Gene-Focused Networks Underlying Phenotypic Convergence in a Systematically Phenotyped Cohort With Heterogeneous Intellectual Disability

Front Bioeng Biotechnol. 2020 Feb 7:8:45. doi: 10.3389/fbioe.2020.00045. eCollection 2020.

Abstract

The broad spectrum of intellectual disability (ID) patients' clinical manifestations, the heterogeneity of ID genetic variation, and the diversity of the phenotypic variation represent major challenges for ID diagnosis. By exploiting a manually curated systematic phenotyping cohort of 3803 patients harboring ID, we identified 704 pathogenic genes, 3848 pathogenic sites, and 2075 standard phenotypes for underlying molecular perturbations and their phenotypic impact. We found the positive correlation between the number of phenotypes and that of patients that revealed their extreme heterogeneities, and the relative contribution of multiple determinants to the heterogeneity of ID phenotypes. Nevertheless, despite the extreme heterogeneity in phenotypes, the ID genes had a specific bias of mutation types, and the top 44 genes that ranked by the number of patients accounted for 39.9% of total patients.

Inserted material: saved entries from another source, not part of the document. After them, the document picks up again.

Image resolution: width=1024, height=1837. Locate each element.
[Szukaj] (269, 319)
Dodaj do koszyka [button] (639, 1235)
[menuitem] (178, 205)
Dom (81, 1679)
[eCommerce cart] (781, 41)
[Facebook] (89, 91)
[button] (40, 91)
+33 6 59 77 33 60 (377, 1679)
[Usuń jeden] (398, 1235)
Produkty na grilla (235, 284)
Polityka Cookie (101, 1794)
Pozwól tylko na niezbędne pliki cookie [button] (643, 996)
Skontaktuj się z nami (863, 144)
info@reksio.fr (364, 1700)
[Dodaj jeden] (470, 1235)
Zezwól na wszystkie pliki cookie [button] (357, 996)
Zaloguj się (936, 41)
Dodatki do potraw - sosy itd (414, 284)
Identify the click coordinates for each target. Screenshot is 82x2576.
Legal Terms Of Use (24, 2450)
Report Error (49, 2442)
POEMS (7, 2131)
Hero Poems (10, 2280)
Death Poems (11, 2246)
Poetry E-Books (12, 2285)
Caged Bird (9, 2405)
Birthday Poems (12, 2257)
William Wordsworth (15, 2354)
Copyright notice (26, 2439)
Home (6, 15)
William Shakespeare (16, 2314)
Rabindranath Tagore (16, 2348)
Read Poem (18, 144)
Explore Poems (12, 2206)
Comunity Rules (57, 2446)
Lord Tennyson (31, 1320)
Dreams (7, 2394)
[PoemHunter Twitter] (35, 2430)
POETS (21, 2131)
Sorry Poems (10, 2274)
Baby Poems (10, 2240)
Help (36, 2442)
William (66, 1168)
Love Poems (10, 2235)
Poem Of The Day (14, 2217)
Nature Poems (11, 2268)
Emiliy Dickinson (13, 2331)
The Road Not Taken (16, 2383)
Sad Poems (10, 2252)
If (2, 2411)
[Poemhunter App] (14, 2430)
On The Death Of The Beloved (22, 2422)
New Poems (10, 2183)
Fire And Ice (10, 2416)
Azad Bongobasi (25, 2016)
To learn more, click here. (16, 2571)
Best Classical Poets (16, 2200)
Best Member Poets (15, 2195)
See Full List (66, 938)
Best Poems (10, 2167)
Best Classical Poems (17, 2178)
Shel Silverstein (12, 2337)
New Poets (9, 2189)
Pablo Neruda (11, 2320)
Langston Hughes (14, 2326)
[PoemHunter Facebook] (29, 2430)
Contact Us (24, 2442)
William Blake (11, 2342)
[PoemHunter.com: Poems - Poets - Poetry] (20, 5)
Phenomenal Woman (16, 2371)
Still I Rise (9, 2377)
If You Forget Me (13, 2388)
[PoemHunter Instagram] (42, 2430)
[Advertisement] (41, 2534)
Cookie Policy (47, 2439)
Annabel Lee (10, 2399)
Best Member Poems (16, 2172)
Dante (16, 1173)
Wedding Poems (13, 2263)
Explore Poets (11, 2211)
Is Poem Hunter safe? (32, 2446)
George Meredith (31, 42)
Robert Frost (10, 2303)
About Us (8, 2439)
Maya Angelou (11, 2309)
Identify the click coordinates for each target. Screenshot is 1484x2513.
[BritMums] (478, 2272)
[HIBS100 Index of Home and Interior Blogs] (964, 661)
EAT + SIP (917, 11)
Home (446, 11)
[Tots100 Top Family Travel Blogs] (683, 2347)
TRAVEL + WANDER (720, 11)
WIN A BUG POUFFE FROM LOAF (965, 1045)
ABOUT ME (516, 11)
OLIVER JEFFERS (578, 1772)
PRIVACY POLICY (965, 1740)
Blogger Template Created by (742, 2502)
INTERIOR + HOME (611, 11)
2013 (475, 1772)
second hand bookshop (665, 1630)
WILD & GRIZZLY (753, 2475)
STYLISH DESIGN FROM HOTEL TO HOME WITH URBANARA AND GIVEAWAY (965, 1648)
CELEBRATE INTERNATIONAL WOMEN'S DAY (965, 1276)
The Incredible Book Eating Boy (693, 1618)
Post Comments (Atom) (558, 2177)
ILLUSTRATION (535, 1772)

More interesting, enriched co-occurrent phenotypes and co-occurrent phenotype networks for each gene had the potential for prioritizing ID genes, further exhibited the convergences of ID phenotypes. Then we established a predictor called IDpred using machine learning methods for ID pathogenic genes prediction. Using10-fold cross-validation, our evaluation shows remarkable AUC values for IDpred (auc = 0.978), demonstrating the robustness and reliability of our tool. Besides, we built the most comprehensive database of ID phenotyped cohort to date: IDminer http://218.4.234.74:3100/IDminer/, which included the curated ID data and integrated IDpred tool for both clinical and experimental researchers. The IDminer serves as an important resource and user-friendly interface to help researchers investigate ID data, and provide important implications for the diagnosis and pathogenesis of developmental disorders of cognition.

Keywords: co-occurrent phenotype; gene-focused networks; intellectual disability; machine learning; pathogenic genes prediction; phenotypic convergence.